After a smaller harvest and with a strong economy, Napa Cabernet prices should go up over the next year, a leading California wine industry banker predicts.
This may not sound like news, products going up in price. But in the high-end wine industry, prices don't really reflect the costs of materials. It's all about brand value and, to a lesser extent, supply and demand. All of these factors are working in favor of Napa Cabernets, says Rob McMillan, executive vice president of Silicon Valley Bank.
Silicon Valley Bank is in the middle of collecting results from its annual Wine Conditions Survey. California wineries report the size of their harvest, and also whether they plan to raise prices. So far, many Napa Valley wineries have said they are planning to increase prices, McMillan told Wine-Searcher.
"You have to look at the economy and say: 'Is that going to work?'" McMillan said. "The views of the producers suggests that they believe it can."

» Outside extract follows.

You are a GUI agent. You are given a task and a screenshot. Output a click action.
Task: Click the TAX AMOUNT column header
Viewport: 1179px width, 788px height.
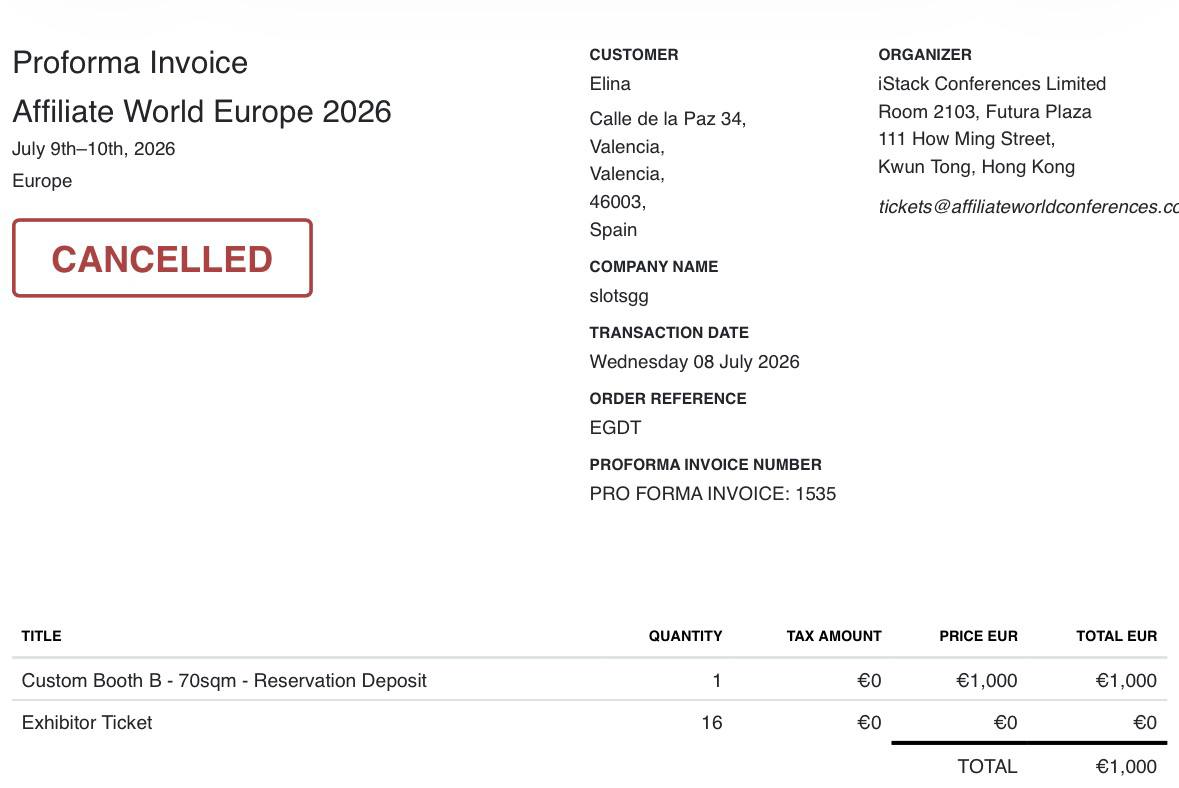coord(834,636)
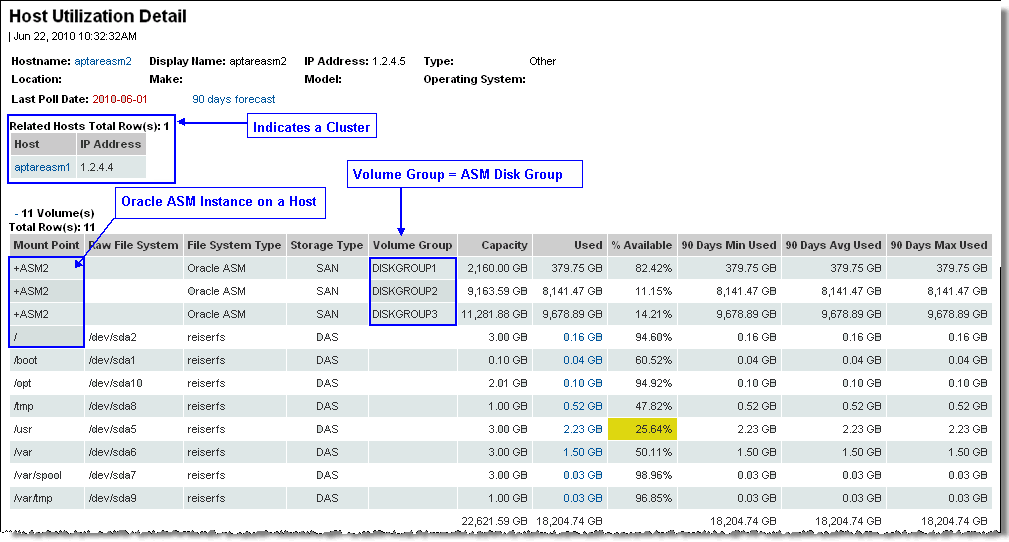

Sales data from Nielsen shows that Americans are continuing to spend more money on wine, with wines priced at more than $15 increasing fastest in sales, while sales of wines priced less than $9 are actually dropping.
Some high-end California wine producers have held the line on serious price increases for several years. After the '08 economic crisis, many wineries found themselves with wines priced higher than distributors wanted to handle. By the time the economy righted itself, they had to deal with a 2011 harvest that wasn't highly regarded by some critics, and then record harvests in 2012 and 2013, which skewed the supply-demand relationship. The 2014 harvest, while smaller than the two before it, was still the third-largest harvest in California history.
But 2015, after several years of drought, appears to have brought significantly smaller harvests across most of California. While there's still plenty of wine in the distribution chain – "You can look around and find lots of '12s right now," McMillan says – the impression of impending scarcity may be as important for pricing as actual scarcity.
"It's pretty easy to find anything else you want right now," McMillan says. "If there is something in short supply, it's good quality Napa Cab."
McMillan says that harvest conditions and prices elsewhere, such as in Bordeaux, have little to no impact on prices in Napa.
"They're different wines, totally different," he said. "At the very top end, they're luxury products, and it depends on how you brand them. And the Bordelais continue to give (Napa producers) some headroom to grow with their first-growth prices."
But international conditions do make a big impact on other California wines. And, unfortunately for the San Joaquin Valley growers who make the majority of wine consumed in the US, the economic conditions are looking quite the opposite of those in Napa Valley, McMillan says. The drought led to smaller yields, and international competition in the $10 and under range has driven down prices for grapes. Moreover, the option of pulling up vineyards and planting nut trees – which many grapegrowers have done over the last decade – isn't appealing right now because nut trees use much more water than grapevines.